La situación coincide con uno de los principales reclamos planteados recientemente por los gremios de billeteros: modernizar la LNB para que los vendedores autorizados puedan competir en igualdad de condiciones con las redes clandestinas.
Los vendedores han advertido que el mercado ilegal consiguió adaptarse rápidamente a los nuevos hábitos de consumo y utiliza herramientas digitales y pagos electrónicos para ofrecer una experiencia más inmediata que la del sistema oficial.
Pese al avance tecnológico, Carbonell descartó que la digitalización implique el abandono del billete físico en el corto plazo. El director sostuvo que existe una fuerte preferencia de los consumidores por el formato tradicional y estimó que la comercialización física seguirá teniendo un papel relevante durante al menos los próximos años. «A las personas les gusta la lotería tradicional; se nota que a las personas les gusta la forma y el sistema», señaló.
En ese sentido, consideró que durante «por lo menos» los próximos 10 años no debería esperarse la desaparición del papel.
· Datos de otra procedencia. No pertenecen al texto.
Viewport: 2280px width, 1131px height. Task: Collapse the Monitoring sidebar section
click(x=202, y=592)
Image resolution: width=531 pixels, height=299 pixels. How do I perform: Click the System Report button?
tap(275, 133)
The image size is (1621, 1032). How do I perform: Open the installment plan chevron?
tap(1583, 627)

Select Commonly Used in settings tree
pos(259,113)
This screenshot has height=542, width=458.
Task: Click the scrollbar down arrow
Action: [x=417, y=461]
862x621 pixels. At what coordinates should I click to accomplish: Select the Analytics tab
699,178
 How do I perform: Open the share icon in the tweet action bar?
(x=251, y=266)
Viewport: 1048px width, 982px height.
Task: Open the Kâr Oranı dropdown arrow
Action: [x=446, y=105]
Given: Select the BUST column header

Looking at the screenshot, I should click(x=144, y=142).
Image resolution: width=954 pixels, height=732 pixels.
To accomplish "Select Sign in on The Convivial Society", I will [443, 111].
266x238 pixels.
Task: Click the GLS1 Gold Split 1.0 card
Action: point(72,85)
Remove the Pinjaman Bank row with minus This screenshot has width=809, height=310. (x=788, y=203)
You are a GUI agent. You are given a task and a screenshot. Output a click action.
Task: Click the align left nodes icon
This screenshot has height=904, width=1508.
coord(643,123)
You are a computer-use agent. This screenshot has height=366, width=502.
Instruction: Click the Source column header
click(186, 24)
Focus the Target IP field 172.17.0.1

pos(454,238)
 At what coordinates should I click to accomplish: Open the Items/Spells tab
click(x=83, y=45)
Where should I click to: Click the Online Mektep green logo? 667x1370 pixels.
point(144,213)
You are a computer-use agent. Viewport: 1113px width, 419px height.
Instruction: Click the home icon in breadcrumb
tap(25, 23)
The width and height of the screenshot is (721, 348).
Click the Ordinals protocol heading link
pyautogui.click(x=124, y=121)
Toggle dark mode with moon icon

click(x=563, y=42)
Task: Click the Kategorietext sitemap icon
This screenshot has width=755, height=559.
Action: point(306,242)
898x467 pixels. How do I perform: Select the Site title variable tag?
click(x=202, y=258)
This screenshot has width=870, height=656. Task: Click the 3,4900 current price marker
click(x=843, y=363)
La estrategia apunta, por lo tanto, a incorporar nuevos canales sin reemplazar inmediatamente el modelo tradicional, con una transición progresiva que también deberá contemplar a los miles de billeteros que forman parte de la red oficial.
US$175m en pérdidas por la venta clandestina
La transformación tecnológica se produce en paralelo con la ofensiva de la LNB contra la venta clandestina, que representa uno de los principales problemas para los ingresos de la institución.
Carbonell sostuvo que el 75 por ciento de las pérdidas de la LNB corresponde a la comercialización de chances clandestinos, con un impacto estimado en unos US$175m.
La cifra se suma a las estimaciones que ya habían sido difundidas por la institución y por la Asamblea Nacional, según las cuales el mercado clandestino puede generar pérdidas de hasta US$200m anuales.
El problema también motivó la presentación de un anteproyecto de ley que busca tipificar como delito la venta clandestina de lotería, en lugar de limitar su tratamiento a sanciones administrativas.
«Lo que se propone es que en el Código Penal se establezca el término lotería clandestina como un delito», explicó Carbonell. La iniciativa busca reforzar las herramientas de persecución contra quienes comercializan lotería al margen del sistema oficial y permitir una intervención del Ministerio Público.